虽则道基被封,无从像过往那样借元气加持,幸有极其深厚的武术根柢,气沉丹田原是基本功之一,打小便练得格外扎实,因此宠渡这一嗓子嚎出来,固然不敢说震耳欲聋,却也声若洪钟,响遏行云。紧接着将双手拢在嘴角,又吼了一声,“恶婆子杀我师父!——今日定与你不死不休!——”
余音回荡,经久渐消。方外之人本自五感敏锐,耳力非凡,相隔太远的地方听起来兴许仍旧不免模糊,但至少在玄阴宗所处的方位上,已然足够清晰洪亮。牟临川斜睨身侧,呵呵笑道:“这小子指名道姓叫你,必非空穴来风。有道是杀师之仇,不共戴天。却不知是你几时惹下的?”
毕梳道:“个中真情我亦不知,只据蛛丝马迹,略有臆测而已。”强压怒火,任凭宠渡在护障内破口大骂也不理睬,只管话说当初,为了方便在凉城活动,收了一个人送外号“刀疤脸”的猎妖客在身边听用。叵奈某夜与蝠王的血影分身如约密谋时,不慎露了行藏,被一假丹老者尾随至城外山林,撞破隐密。妖人合力将老者扑杀,就便将其随身之物搜刮净尽。因其死前曾用符箓传音,显非孤家寡人。蝠王血影自留善后,打算用计将传音之人诱来,以绝后患,命己方二人先行撤去等语。
连珠炮也似地讲了一通,引得周遭阵阵交头接耳。毕竟见过蝠王血影分身的玄阴弟子不在少数,知其每一尊皆是大妖,修为堪比人族假婴之境,本就不可易与。然则据毕梳所述,却另需纠合他二人之力,以四敌一才堪堪将那老者围而剿之,足见老者能耐何等非凡。一念及此,莫不惊诧。就连黑风老妖也不无感慨,“倒也是个人物。”

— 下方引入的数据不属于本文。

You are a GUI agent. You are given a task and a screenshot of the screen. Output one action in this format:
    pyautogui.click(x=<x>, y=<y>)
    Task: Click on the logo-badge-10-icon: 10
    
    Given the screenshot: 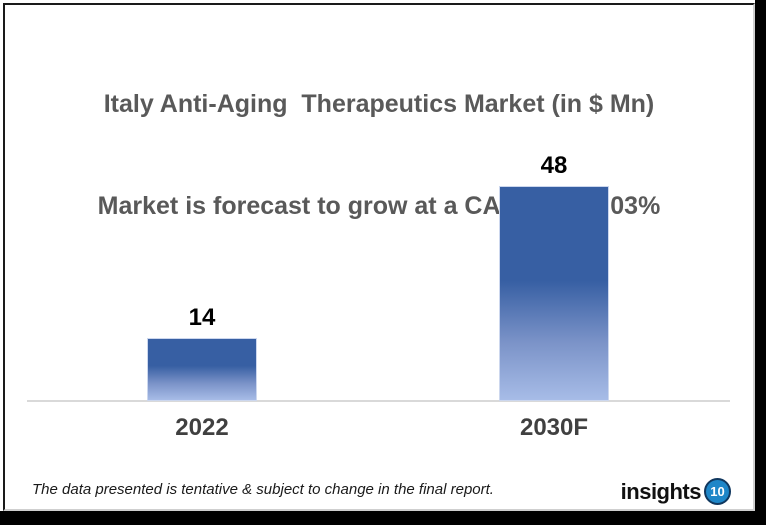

谁承想宠渡阴差阳错下将造化命盘成就血炼之宝,并借命盘解封之力彻底抹杀青眼分身。血蝠王恐失颜面,自也不会在人前提及此事。其时毕梳带着刀疤脸业已离去,终究不知后续情形。当下接着言道:“彼时与那老贼通信的便是眼前这小贼无疑了。若他上钩,以蝠王本事必不至于失手;必是他未曾中计或是怎地,不单苟活至今,更推定我是他的杀师仇人。”牟临川听罢蹙眉,若有所思,望毕梳腰悬之物瞥过一眼,扬了扬下巴示意道:“若本座没记错,你曾说过换了一件家当?”
“原来如此。”毕梳低头扫了一眼,立时一副茅塞顿开的神气,“料是后来依计诱拐散修入山时也将这小子网罗在列,被他发现了从老贼身上瓜分得来的储物袋,据此以为线索。”
“此是最为可能的情形。”
“宗主明鉴。”
“如此说来,那刀疤脸没有功劳也有苦劳,可曾被你收在麾下?”
“说来可惜。后见那黑背蛤蟆被人用黄泉露化作一滩污水,我便预感不好。宗主也知,此乃我惯用手法,获赐之人并不多。因此先就疑心是刀疤脸被杀人越货,后经多方查实,果已废命。”其实是蛤蟆将军遵照宠渡妙计,巧脱虎口。毕梳不知此节,仍自遥指宠渡,切齿言道:“若坊间传闻不假,刀疤脸正栽在那小恶贼手中。”
“足见天数早定。而今他是断不会放你进入障中的,正该由你迎战,也好将他勾引出来,方便擒拿。”
“此却不难。唯一可虑之处在于,那小狗贼如今就是个香饽饽,各路人马蠢蠢欲动,只待他一出护障,便即围抢。我只怕竹篮打水一场空,到头来单为别人作嫁衣裳。”
“今有黑风前辈做主,”牟临川满脸戏谑地望着前方那抹背影,“你只管将人拿住便了。”
“噫!牟宗主是会使唤人的。”黑风老妖头也不回地接过话头,“此间有人仙实力者,可非止老夫一人哪。”顿了顿接着说:“甚而在老夫灵感,单是明面上便有好几位的气机稳压人仙一头,更不消说背地里不曾露头的人物了。”
牟临川闻言,不自觉举目远眺。首先映入眼帘的是一蓬霓光。无他!目力所及,单是此光最为炽盛。霓光葳蕤,化似一株古树模样,高逾丈许,通体散发着七彩晶辉,格外耀眼。光中高矮两道人影若隐若现,看不清具体形貌,只据其轮廓可辨出是一男一女。